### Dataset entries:

+ + + +

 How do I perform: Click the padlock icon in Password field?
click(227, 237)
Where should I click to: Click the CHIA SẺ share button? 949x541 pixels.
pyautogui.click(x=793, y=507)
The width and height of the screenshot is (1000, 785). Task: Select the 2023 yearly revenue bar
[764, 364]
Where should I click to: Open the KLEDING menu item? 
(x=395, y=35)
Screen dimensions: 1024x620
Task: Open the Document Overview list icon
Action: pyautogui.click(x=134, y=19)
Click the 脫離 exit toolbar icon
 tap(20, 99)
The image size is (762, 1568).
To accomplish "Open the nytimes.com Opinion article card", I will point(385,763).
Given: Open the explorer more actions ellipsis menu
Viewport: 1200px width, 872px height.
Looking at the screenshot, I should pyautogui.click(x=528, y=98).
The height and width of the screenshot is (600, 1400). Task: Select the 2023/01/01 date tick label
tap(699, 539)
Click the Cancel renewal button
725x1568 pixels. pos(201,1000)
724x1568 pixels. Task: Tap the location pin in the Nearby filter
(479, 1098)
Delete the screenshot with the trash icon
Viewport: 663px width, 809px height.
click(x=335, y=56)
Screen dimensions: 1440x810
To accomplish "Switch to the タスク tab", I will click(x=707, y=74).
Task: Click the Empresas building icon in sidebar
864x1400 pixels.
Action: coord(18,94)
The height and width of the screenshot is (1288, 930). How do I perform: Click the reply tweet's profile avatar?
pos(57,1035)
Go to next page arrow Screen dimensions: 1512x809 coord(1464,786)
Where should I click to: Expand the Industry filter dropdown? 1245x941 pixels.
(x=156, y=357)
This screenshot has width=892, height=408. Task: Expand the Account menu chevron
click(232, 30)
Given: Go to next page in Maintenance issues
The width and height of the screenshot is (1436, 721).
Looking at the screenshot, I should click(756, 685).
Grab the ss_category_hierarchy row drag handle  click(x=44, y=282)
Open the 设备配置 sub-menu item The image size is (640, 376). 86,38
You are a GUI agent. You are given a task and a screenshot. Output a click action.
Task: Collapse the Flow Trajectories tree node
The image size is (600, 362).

+ + + +

### TASK DIRECTIONS:
The string "size" marks the lines to copy; report each of them from the data above.

### RESPONSE:
The image size is (762, 1568).
Open the 设备配置 sub-menu item The image size is (640, 376). 86,38
The image size is (600, 362).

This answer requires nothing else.